──────── Record set ────────
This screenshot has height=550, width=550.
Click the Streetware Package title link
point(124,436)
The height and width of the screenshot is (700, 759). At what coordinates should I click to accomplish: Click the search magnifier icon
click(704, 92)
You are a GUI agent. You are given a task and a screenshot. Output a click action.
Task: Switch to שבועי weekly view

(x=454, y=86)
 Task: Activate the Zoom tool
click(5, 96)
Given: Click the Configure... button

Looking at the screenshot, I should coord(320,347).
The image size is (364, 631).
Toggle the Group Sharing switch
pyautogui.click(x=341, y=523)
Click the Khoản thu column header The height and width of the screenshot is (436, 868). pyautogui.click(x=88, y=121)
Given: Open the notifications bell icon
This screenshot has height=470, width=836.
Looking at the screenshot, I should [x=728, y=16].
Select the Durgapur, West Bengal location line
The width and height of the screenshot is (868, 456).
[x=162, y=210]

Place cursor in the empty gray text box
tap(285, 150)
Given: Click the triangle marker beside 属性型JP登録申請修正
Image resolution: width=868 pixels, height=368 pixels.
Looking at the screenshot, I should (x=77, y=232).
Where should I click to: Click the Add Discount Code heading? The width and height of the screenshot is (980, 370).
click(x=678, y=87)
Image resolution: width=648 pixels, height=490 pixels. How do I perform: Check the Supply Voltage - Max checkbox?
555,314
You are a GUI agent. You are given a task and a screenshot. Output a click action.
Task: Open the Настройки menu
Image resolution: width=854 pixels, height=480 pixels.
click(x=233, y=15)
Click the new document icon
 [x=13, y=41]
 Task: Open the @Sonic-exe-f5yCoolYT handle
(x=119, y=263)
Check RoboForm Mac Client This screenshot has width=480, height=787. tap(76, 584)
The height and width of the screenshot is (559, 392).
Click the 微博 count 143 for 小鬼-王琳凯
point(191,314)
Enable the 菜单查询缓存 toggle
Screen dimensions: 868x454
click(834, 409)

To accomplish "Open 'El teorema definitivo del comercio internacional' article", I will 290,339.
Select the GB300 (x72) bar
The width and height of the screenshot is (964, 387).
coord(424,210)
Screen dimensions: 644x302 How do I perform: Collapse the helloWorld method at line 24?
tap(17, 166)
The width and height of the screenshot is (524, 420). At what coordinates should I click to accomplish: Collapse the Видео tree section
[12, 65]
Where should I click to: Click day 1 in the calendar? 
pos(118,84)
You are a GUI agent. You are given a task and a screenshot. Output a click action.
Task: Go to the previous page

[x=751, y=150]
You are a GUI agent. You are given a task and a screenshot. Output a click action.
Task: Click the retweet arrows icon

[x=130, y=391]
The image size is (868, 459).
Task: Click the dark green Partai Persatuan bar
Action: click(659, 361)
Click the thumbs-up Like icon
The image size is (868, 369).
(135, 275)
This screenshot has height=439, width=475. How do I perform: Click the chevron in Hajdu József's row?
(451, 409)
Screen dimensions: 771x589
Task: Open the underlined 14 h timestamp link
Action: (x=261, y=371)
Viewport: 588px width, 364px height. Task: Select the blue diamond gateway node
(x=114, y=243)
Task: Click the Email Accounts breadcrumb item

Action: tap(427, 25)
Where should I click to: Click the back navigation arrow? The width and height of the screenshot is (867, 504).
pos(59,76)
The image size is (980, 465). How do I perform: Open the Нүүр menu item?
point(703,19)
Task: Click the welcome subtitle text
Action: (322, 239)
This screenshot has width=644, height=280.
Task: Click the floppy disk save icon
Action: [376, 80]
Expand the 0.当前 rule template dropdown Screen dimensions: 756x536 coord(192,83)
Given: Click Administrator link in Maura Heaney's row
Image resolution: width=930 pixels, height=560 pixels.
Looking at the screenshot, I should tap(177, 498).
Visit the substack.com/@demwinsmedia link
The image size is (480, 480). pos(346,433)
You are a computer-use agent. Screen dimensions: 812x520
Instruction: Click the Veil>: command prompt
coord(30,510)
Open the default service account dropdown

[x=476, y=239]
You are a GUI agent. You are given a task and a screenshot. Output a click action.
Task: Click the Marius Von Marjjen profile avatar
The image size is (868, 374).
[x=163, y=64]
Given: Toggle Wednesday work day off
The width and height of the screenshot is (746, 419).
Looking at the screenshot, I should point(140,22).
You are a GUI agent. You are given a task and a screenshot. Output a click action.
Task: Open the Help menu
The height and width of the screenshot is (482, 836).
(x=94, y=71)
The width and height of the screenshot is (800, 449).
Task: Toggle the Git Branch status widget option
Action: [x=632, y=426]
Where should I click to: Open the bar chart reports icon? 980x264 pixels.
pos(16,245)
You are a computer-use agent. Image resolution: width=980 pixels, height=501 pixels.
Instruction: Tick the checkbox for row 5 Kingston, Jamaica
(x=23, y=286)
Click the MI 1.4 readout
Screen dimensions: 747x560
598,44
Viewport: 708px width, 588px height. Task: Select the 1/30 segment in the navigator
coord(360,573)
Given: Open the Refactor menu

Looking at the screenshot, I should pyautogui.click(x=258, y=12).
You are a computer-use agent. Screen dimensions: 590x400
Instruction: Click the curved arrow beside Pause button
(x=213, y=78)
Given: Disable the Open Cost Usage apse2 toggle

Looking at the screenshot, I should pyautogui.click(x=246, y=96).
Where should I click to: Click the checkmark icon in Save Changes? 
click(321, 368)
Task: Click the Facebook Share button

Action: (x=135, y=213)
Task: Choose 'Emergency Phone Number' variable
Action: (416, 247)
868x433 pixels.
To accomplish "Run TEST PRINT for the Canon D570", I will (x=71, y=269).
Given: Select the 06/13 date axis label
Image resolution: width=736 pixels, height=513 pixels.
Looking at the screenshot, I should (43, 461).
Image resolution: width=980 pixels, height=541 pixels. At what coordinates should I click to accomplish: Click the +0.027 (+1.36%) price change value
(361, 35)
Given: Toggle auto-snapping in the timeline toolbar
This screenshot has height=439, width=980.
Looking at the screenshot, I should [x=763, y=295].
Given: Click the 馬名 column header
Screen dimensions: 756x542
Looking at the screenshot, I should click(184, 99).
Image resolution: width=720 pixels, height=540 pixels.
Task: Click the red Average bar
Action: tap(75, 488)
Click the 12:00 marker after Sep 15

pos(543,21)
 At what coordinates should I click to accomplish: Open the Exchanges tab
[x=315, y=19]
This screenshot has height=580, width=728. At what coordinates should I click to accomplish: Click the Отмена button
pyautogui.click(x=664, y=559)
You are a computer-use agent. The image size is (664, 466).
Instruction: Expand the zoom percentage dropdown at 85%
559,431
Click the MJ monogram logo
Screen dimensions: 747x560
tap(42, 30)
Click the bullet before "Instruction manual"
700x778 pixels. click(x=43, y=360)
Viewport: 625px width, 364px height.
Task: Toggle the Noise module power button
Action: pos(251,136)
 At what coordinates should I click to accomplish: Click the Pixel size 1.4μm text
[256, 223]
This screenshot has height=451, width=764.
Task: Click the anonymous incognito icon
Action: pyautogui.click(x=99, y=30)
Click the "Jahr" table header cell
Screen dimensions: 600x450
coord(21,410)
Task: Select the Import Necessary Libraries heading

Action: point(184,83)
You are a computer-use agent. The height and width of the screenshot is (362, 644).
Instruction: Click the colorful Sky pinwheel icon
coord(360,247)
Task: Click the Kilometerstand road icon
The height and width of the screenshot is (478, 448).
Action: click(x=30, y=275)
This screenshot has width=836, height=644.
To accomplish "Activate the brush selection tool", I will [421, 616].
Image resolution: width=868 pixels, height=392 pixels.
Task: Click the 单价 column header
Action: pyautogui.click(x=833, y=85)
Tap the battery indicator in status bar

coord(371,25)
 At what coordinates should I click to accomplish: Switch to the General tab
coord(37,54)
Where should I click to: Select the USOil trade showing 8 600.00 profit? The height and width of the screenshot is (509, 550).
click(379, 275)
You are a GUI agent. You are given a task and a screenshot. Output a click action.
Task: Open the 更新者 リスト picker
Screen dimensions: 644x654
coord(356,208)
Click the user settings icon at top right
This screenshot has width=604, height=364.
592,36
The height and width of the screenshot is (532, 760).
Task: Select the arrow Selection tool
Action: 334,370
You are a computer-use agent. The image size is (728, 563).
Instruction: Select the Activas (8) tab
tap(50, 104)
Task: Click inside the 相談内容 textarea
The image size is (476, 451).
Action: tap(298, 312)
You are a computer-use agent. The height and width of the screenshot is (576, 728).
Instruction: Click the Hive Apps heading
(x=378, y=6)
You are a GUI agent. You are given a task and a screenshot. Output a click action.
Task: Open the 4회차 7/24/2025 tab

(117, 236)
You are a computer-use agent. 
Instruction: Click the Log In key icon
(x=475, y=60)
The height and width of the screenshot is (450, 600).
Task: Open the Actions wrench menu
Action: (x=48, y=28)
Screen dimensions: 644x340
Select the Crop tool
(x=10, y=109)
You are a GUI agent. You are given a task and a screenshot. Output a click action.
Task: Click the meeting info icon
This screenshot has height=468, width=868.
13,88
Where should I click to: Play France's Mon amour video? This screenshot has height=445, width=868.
────────
### Task instructions
For the lines above, output exactly those from the line containing "is (362, 644)." through the line containing "Screen dimensions: 644x340", and skip the others.

### Result
You are a computer-use agent. The height and width of the screenshot is (362, 644).
Instruction: Click the colorful Sky pinwheel icon
coord(360,247)
Task: Click the Kilometerstand road icon
The height and width of the screenshot is (478, 448).
Action: click(x=30, y=275)
This screenshot has width=836, height=644.
To accomplish "Activate the brush selection tool", I will [421, 616].
Image resolution: width=868 pixels, height=392 pixels.
Task: Click the 单价 column header
Action: pyautogui.click(x=833, y=85)
Tap the battery indicator in status bar

coord(371,25)
 At what coordinates should I click to accomplish: Switch to the General tab
coord(37,54)
Where should I click to: Select the USOil trade showing 8 600.00 profit? The height and width of the screenshot is (509, 550).
click(379, 275)
You are a GUI agent. You are given a task and a screenshot. Output a click action.
Task: Open the 更新者 リスト picker
Screen dimensions: 644x654
coord(356,208)
Click the user settings icon at top right
This screenshot has width=604, height=364.
592,36
The height and width of the screenshot is (532, 760).
Task: Select the arrow Selection tool
Action: 334,370
You are a computer-use agent. The image size is (728, 563).
Instruction: Select the Activas (8) tab
tap(50, 104)
Task: Click inside the 相談内容 textarea
The image size is (476, 451).
Action: tap(298, 312)
You are a computer-use agent. The height and width of the screenshot is (576, 728).
Instruction: Click the Hive Apps heading
(x=378, y=6)
You are a GUI agent. You are given a task and a screenshot. Output a click action.
Task: Open the 4회차 7/24/2025 tab

(117, 236)
You are a computer-use agent. 
Instruction: Click the Log In key icon
(x=475, y=60)
The height and width of the screenshot is (450, 600).
Task: Open the Actions wrench menu
Action: (x=48, y=28)
Screen dimensions: 644x340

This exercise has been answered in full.